Lametti says assisted dying bill to be tabled in February
Justice minister says there is a 'diversity of opinion' in how to proceed with changes
Justice Minister David Lametti plans to table new legislation next month amending the criteria for Canadians to have medical assistance in dying.
Speaking to reporters before a Liberal cabinet retreat in Winnipeg, Lametti said more than 150,000 people have already participated in the government's online survey.
Roundtables have been held in cities across the country, and there will also be outreach in the territories.
"There's a diversity of opinion, but a lot of interesting and specific and concrete suggestions in terms of meeting the criterion of the Quebec Superior Court," he said.
In September, a Quebec judge declared parts of the federal and provincial laws on assisted dying unconstitutional, and gave the federal government six months to pass new legislation.
Quebec Superior Court Justice Christine Baudouin said one portion of the federal law — requiring that a patient must face a "reasonably foreseeable" death before seeking medical assistance in dying — violated Canadians' charter rights.
Lametti left the door open to seeking an extension on passing the legislation.
'We'll see where we are'
"My goal is to get a draft bill in front of the House of Commons during the month of February, and then we'll see. We'll see where we are in terms of our colleagues around the table in the House of Commons and across the aisle, see what kind of support we have for the bill that's there," he said.
"We haven't ruled out the possibility of asking for an extension, but for the time being my priority is getting that bill in front of the House."
Lametti said the calendar for drafting the legislation was challenged by the federal election, the time to appoint cabinet and the holiday season, but he will do his best to succeed in meeting the mid-March deadline imposed by the court.
Given the time crunch, Canadians were given just two weeks to take part in the online survey
One of the survey questions asks whether it should be mandatory for a patient to receive a third medical consultation with an expert before receiving permission to obtain a medically assisted death.
The survey also asks whether the federal government should change the length of the current 10-day "reflection period" between requesting and receiving a medically assisted death.

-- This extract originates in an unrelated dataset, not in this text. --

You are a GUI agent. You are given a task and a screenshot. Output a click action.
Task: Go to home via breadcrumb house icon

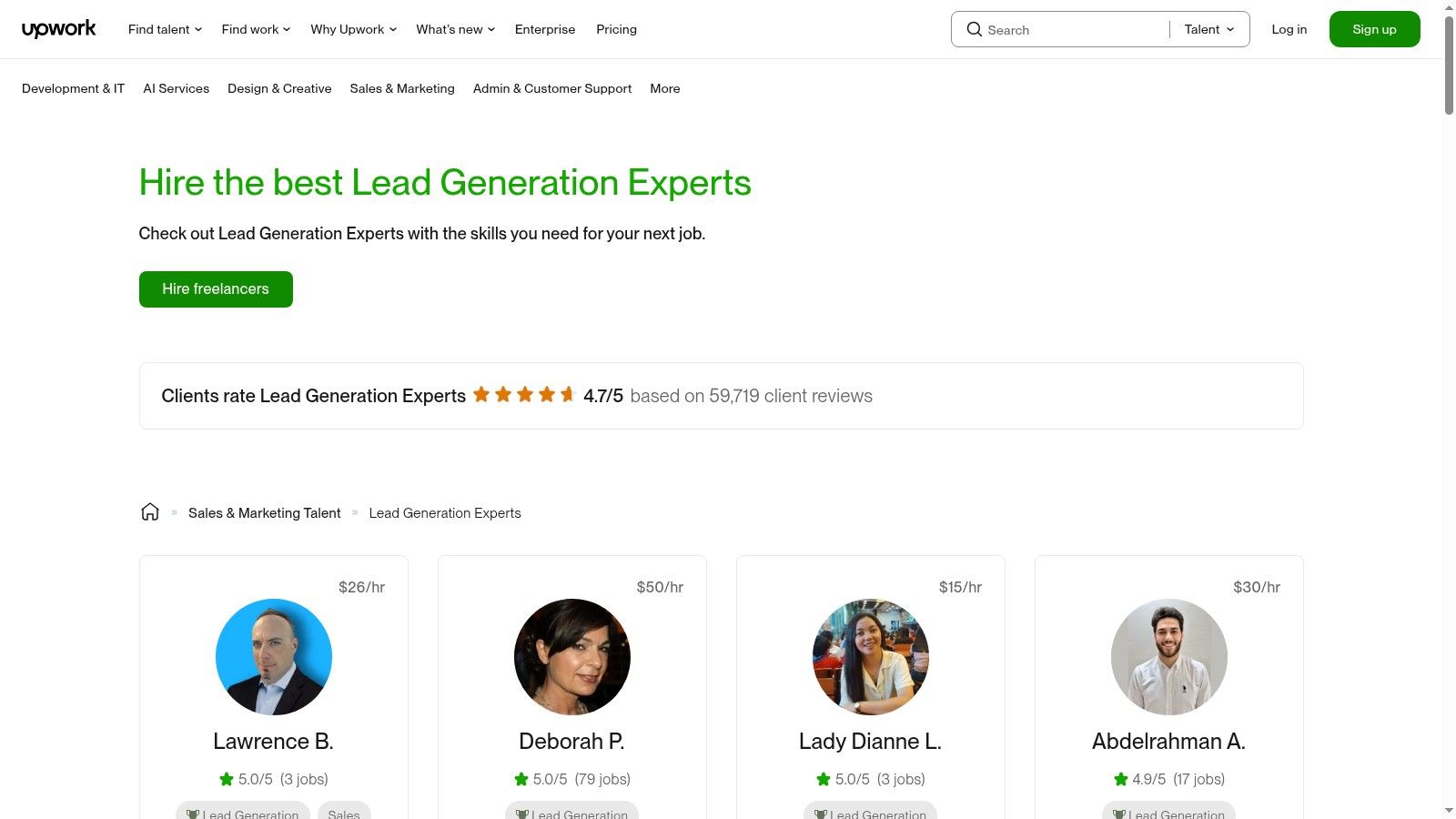(x=150, y=512)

The government is also considering input on whether the updated law should allow advance requests, access for so-called "mature minors" who doctors consider capable of making their own decisions on medical care, and whether psychiatric conditions should be grounds for assisted death.
The government commissioned three independent reports on those issues, which were submitted to the government more than a year ago by the Council of Canadian Academies, a group that pulls together experts to consider public policy.
Lametti said the new legislation must find the right balance between meeting the needs of people who want medical assistance in dying, and protecting vulnerable persons.